TASK TO COMPLETE – Leave out the pictures, and retype the remaining data exactly.

Data records:
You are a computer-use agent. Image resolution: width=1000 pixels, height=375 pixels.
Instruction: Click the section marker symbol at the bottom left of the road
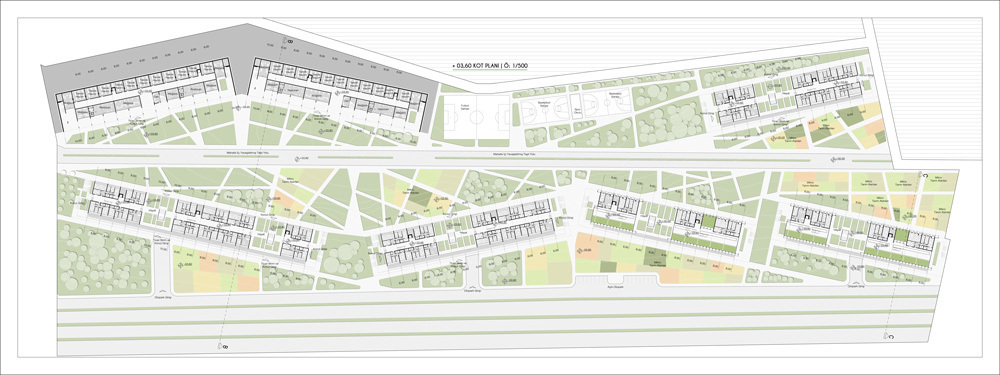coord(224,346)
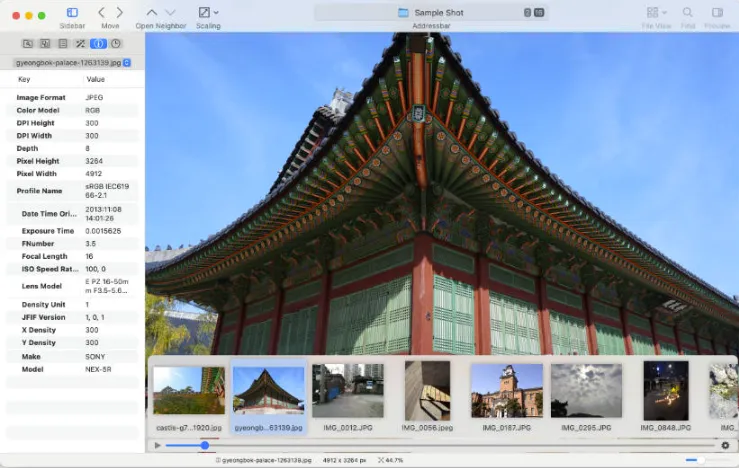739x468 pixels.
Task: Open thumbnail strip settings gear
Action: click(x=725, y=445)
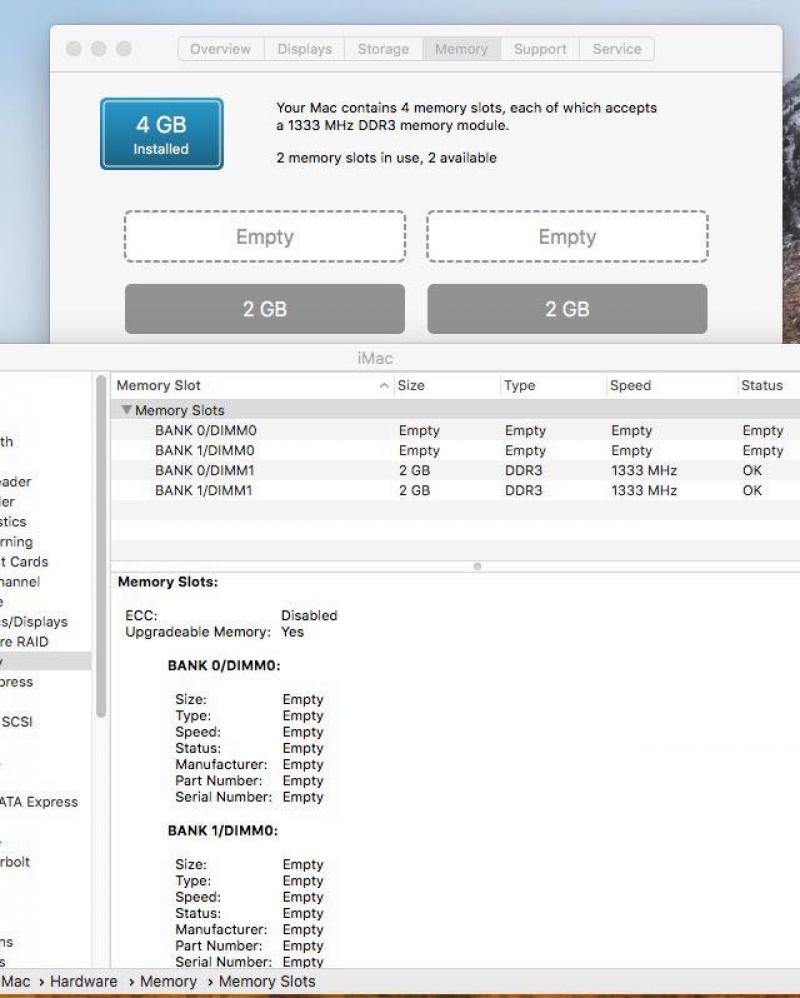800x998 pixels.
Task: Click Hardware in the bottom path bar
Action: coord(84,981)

RESPONSE TO THE TASK –
You are a computer-use agent. Image resolution: width=1000 pixels, height=375 pixels.
Instruction: Click the section marker symbol at the bottom left of the road
coord(224,346)
739x468 pixels.
Task: Open thumbnail strip settings gear
Action: click(x=725, y=445)
800x998 pixels.
Task: Click Hardware in the bottom path bar
Action: coord(84,981)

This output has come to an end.